Though not cross, Corinna didn’t look pleased by this. She pushed the Trois Morceaux into her music-case, and then flattened the Mozart sonata on the stand. ‘I suppose you haven’t heard about him?’ she said.

‘Oh, no, I’m sorry… Has something happened?’ Peter saw him being knocked down in the Market Square.

‘Ah, you don’t know.’ She shook her head as if exonerating Peter, but still somewhat nettled. ‘People say it’s agoraphobia, but it’s not actually.’

‘Oh…?’

She sat down again. ‘My husband had a very bad war,’ she said, with her little quiver of irritable tension. ‘It’s something that’s very hard for people to understand.’

‘I’m afraid I only met him for three minutes when I opened my account,’ said Peter. ‘He couldn’t have been nicer – even to someone who had more than forty-five pounds.’

‘He’s a brilliant man,’ said Corinna, ignoring this pleasantry, ‘he should be running a far more important branch, but he finds many things difficult that other people don’t.’

‘I’m sorry.’

‘I think people need to know that, though of course he loathes having any special exceptions made for him. Probably he’d hate me telling you this. Essentially he cannot tolerate being alone.’

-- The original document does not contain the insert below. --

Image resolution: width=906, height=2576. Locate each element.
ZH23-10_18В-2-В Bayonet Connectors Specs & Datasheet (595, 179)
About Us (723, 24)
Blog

‘Yes, I see.’ Peter glanced at her face, unsure if this explanation marked a new intimacy. She jetted up the last bit of smoke, and stubbed the cigarette out in the bin.

‘He was escaping from a German POW camp when the tunnel collapsed.’ She beamed at the top line of the opening Allegro. ‘No light, no air – can you imagine? He thought he’d die there, but they rescued him just in time.’

‘Goodness,’ said Peter.

‘So that, my dear,’ said Corinna, with a sharp frown, ‘is why I need to take him to the cricket club,’ and she fired off the first bars with a snap of the jaw before he was nearly ready.

5

‘I can’t believe you’re doing this,’ said Jenny Ralph.

‘Oh, I don’t mind, honestly.’

She approached him awkwardly over the gravel in her high heels, her glass held away from her. ‘They’re using you again!’

‘It’s only while people are arriving – I like having something to do.’ Paul stood in the gateway and watched a large black Rover 3-litre coming very slowly along the lane, like a car at a funeral. He said as happily as he could, ‘I’m a bit of an outsider here, anyway.’

‘Well, you needn’t be shy,’ Jenny said. She was wearing a wide-skirted dress like a ballroom-dancer’s and a lot of eyeshadow, and the fact was she did make him feel a bit shy, despite his greater age. He was wearing his work suit, and wished he had something else. ‘And you’ve obviously hit it off with Granny.’

‘Oh… well, she’s interesting, I like her.’

‘Mm, well, she adores you,’ said Jenny, rather tartly.

‘Oh, does she?’

‘ “The bank clerk who quotes darling Cecil!” ’

‘Oh, I see…’ said Paul, laughing as he stepped out from the gate, but wondering again if he was just a figure of fun to them all. He smiled and waved at the car. The visors were down against the lowering sun, and the deafish old couple inside seemed a little bemused. The plan was that they were to go on past the house and leave their cars in the field opposite, walking back across the lane and in through the further entrance to the drive. If they were extremely frail, they could park in the drive proper. It was delicate work deciding if the numerous quite elderly arrivals were frail enough to qualify. In the field itself there was a further just possible hazard from cow-shit, which Paul thought it better not to mention explicitly. ‘Do mind your footing,’ he called out, as the car crept off.